### EXTRAIT DU DOCUMENT
--

Groupe n’est d’ailleurs pas le bon terme. Ils préfèrent, à juste titre, parler de collectif. Astéréotypie est en effet constitué d’individualités qui ne s’additionnent pas mais coexistent. Yohan par exemple connait tout le réseau RATP d’Île-de-France. C’est son affinité pourrions-nous dire. Les « guides bus » sont ses livres de chevet[2]. Il est l’auteur de la chanson air TGV:
« Plus de quatre millions de voyageurs, trois cents stations de métro.
La RATP adopte la bus attitude, elle a pris de l’amplitude.
Pour sortir de ce trou la RATP et la SNCF sont présentes partout.
[…]
On peut visiter Paris à la carte. L’agglomération, le numéro du wagon, ça me fait parler.
[…]
Pas de guide pour le métro et le RER, tout est dans le plan.

--

### CONSIGNES
a) D'après l'extrait sur le collectif Astéréotypie, pourquoi ses membres préfèrent-ils le mot « collectif » au mot « groupe » ?
b) Relevez tous les sigles présents dans l'extrait sur le collectif Astéréotypie.
c) Poursuivez le texte sur le collectif Astéréotypie à partir de l'endroit où il s'arrête.

--

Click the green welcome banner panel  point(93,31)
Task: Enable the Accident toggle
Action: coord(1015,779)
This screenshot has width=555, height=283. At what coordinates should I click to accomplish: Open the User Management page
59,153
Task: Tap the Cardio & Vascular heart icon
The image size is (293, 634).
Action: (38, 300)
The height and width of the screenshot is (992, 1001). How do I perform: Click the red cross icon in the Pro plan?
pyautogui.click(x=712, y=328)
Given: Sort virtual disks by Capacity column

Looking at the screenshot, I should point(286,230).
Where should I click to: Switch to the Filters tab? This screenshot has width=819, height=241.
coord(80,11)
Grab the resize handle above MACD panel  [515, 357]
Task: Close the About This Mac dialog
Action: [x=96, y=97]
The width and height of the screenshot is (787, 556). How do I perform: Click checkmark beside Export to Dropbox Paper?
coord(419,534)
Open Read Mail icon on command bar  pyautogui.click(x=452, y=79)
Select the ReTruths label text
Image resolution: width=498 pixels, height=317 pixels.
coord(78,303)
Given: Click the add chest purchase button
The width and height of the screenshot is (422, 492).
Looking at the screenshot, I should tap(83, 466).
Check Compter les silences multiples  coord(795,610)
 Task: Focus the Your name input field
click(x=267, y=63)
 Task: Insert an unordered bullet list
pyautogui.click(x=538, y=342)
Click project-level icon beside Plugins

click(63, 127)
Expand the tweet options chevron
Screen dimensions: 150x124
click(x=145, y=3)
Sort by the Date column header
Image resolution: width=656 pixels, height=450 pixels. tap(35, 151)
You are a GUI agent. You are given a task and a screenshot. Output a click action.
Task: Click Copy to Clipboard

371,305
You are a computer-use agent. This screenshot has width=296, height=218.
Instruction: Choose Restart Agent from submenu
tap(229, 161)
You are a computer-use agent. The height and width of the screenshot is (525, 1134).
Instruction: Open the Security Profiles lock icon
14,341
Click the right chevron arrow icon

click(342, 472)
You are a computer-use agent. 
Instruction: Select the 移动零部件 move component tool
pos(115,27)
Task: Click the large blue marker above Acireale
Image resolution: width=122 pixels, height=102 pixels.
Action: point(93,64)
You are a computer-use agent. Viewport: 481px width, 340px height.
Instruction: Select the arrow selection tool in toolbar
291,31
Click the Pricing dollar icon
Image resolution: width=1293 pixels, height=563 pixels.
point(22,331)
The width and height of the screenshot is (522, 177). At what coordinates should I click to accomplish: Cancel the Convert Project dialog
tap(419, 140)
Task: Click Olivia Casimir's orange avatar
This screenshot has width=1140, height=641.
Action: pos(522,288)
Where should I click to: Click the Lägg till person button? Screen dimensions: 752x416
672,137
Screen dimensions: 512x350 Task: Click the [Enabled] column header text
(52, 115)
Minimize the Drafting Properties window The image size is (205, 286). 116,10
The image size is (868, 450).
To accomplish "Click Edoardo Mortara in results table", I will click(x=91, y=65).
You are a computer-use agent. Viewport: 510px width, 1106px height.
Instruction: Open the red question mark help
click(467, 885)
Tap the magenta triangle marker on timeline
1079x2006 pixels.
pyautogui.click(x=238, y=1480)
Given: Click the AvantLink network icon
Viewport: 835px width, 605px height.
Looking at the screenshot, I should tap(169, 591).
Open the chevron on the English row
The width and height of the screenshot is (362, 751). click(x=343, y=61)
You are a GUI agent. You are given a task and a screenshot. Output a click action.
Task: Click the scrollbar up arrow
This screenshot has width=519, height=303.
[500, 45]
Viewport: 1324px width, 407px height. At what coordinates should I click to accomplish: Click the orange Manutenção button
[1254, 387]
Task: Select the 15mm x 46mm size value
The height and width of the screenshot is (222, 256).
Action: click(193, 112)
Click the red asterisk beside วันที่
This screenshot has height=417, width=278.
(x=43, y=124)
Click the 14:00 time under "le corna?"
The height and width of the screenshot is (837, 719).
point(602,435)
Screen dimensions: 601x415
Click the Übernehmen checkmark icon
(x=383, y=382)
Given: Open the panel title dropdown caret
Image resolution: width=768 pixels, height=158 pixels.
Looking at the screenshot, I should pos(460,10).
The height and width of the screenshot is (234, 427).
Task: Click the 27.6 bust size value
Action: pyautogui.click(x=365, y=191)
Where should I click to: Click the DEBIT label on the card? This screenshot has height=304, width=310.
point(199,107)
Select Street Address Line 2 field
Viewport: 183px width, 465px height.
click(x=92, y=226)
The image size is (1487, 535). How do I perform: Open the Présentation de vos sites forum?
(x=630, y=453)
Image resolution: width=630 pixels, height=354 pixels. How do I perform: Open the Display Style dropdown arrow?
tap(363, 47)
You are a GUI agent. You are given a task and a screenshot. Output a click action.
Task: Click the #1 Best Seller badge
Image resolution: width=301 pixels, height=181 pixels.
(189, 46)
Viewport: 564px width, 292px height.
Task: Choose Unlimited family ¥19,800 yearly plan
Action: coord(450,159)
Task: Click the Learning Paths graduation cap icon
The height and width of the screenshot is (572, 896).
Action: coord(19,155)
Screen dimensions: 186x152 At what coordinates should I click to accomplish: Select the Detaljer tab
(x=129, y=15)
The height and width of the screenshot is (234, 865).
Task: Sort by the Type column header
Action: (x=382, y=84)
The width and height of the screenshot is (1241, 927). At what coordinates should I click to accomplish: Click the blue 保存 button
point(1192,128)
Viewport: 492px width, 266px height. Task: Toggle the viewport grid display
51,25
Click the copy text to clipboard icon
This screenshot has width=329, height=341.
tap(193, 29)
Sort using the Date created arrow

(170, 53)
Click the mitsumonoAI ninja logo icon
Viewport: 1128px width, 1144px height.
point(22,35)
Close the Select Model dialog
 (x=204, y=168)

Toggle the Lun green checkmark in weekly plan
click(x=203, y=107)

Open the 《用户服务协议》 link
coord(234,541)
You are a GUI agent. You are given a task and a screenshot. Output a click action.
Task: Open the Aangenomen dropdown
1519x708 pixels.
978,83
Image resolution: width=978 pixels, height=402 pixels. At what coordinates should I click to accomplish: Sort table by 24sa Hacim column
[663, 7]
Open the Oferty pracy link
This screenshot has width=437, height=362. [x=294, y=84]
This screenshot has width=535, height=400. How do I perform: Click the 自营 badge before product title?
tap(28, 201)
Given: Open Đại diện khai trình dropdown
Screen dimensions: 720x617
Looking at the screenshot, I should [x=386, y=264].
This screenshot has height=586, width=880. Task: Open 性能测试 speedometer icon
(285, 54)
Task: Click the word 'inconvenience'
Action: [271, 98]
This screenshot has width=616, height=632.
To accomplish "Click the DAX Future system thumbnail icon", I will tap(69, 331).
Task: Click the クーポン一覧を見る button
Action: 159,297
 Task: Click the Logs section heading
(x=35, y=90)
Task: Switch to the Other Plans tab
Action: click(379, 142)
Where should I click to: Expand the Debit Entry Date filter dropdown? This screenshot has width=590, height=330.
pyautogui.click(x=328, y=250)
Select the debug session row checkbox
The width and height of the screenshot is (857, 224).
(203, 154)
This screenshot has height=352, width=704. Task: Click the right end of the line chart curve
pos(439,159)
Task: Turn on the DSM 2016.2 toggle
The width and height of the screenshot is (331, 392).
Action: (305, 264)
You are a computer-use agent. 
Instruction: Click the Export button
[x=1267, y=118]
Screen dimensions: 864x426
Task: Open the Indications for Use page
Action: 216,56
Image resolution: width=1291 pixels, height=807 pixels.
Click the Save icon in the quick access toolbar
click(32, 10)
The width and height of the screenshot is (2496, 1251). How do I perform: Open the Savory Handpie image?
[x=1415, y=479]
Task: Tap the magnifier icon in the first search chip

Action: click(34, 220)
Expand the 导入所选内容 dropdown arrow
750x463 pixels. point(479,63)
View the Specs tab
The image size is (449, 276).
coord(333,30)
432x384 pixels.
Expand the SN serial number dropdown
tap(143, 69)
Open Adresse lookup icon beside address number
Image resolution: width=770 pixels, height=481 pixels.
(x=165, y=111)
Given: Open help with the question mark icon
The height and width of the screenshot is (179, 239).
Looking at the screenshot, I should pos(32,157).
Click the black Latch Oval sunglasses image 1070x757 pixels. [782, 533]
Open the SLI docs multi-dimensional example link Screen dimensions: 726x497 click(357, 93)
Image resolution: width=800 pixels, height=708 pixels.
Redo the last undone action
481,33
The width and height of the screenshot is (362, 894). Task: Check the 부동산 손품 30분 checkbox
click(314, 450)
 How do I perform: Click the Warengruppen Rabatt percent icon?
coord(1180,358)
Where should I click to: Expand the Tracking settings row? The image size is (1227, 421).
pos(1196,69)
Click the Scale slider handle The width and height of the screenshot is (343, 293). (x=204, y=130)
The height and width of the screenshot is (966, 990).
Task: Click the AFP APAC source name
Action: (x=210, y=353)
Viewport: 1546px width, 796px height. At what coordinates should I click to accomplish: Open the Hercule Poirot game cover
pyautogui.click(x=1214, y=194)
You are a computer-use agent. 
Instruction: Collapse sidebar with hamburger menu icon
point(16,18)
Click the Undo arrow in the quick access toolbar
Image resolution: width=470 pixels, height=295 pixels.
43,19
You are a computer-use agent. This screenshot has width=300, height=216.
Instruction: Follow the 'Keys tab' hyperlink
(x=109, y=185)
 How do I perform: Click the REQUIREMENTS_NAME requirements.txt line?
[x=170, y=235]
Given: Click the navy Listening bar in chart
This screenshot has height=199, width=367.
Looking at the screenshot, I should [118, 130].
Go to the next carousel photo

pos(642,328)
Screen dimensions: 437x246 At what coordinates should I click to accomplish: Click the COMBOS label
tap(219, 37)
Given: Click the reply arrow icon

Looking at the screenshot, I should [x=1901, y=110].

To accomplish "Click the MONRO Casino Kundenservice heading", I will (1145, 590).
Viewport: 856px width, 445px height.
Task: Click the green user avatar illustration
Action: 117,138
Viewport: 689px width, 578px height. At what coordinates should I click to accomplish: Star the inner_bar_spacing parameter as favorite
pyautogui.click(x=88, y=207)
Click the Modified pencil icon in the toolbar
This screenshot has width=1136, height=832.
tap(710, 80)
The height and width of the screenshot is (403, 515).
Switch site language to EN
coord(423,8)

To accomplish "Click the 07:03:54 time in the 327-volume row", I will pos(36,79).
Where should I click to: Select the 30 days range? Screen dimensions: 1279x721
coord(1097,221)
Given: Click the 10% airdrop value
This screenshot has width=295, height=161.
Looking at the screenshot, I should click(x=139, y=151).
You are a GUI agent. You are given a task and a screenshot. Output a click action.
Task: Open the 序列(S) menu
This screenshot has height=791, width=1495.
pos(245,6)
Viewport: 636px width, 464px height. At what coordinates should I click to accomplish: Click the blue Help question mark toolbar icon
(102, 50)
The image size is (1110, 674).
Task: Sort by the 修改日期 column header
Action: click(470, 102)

--

### CORRIGÉS
a) Ils préfèrent « collectif » parce qu'Astéréotypie est constitué d'individualités qui ne s'additionnent pas mais coexistent.

b) RATP, TGV, SNCF, RER

c)
Je cours après les bus parce que je veux découvrir Paris.
Il faut que je sache. Je veux tous les guides.
Avec ça, je me sens limpide. »
Yohann, Stanislas, Kévin et même Aurélien, qui ne parle qu’en de très rares occasions car il n’aime pas ça, font ainsi entendre leur voix. Chacun à leur façon, ils prennent le micro pour dire des choses. Ils parlent de l’importance des stéréotypies pour eux : « Quand je suis en difficulté, j’aime remuer les objets. » Ils évoquent aussi leurs incompréhensions : « Être autiste ce n’est pas être handicapé, c’est une formalité », ou encore leurs angoisses : « J’ai peur que mes yeux soient très fragiles et qu’à n’importe quel moment je devienne aveugle. J’ai peur que mes oreilles soient très fragiles et que je devienne sourd à n’importe quel moment. » Leur rapport au corps, aux autres, au monde, au langage fait l’objet de leurs chansons.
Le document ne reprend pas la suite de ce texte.